Amidst the ongoing banking furor, one innocent little paragraph leapt out at this blogger over the weekend: "A secret briefing note obtained by The Sun-Herald confirms Treasury is working on a plan to allow customers to carry account numbers from one financial institution to another."

We already know that a key plank of Labour's new measures to increase bank competition will be mortgage portability. Although not much to go on, the above story hints that Canberra may be considering some kind of new clearing system for mortgages.

At Business Spectator recently, housing speculator Chris Joye argued for just such a system.

Joye argued for the creation of a National Electronic Credit Register (NECR) which did, among other things, allow for greater account portability:
1) A unique loan identification code (so that NECR can track the loan);
2) The loan amount;
3) The loan type (eg, 3- year fixed)
4) The interest rate;
5) The settlement/discharge date;
6) The collateral value (eg, property value);
7) The collateral address; and
8) Importantly, a nationally-defined debt serviceability standard measuring the ability of the borrower to meet the repayments on the loan (all lenders use these in one form or another, so it should be easy to define a standard metric that they have to supply, which in turn would allow us to make cross-sectional comparisons of ex ante credit quality for the first time).

He went on to argue that this would:
NECR would also revolutionise the RBA and APRA’s approach to risk-management. Allow me to illustrate a few examples. In the shadow of the GFC, regulators are understandably worried about system-wide debt levels (or ‘leverage’) and the rate of change in credit over time (ie, the process of gearing up, or, conversely, deleveraging).

These concerns are made all the more acute given the recent tapering in national house prices combined with the spectre of further rate rises. But what arguably gets regulators most energised is the so-called ‘distribution’ of these risks. That is, those borrowers sitting in the far tails of the distribution that carry the highest hazards. But disaggregating this information when banks are sending you summary statistics is an arduous task (obviously the regulators insist on some disaggregated data).

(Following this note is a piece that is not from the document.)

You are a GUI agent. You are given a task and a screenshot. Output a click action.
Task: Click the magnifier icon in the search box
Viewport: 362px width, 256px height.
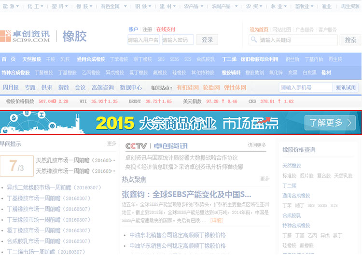254,40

So rather than simply calculating a system-wide loan-to-value ratio (LVR) by dividing the total amount of mortgage debt (ie, circa $1 trillion) by the total amount of residential property outstanding (around $3.5 trillion), or for the pedants, the amount of property with mortgage debt held against it (about half based on the 2006 Census), the regulators would be able to measure the individual LVRs of every single loan in the country. And they would get live updates on changes in those LVRs as loans were regularly refinanced, which they are.

Since the average home loan’s life is only around 4 years (due to refinancing), it would not be long before they had individual records on all outstanding debt.

More significantly though, real-time information on the specific lending criteria employed by institutions (as proxied by, for example, LVRs and a standardised debt serviceability metric, which does not currently exist) would allow authorities to act assertively in the upswing of concurrent asset price and credit booms rather than picking up the pieces after the bubble has burst.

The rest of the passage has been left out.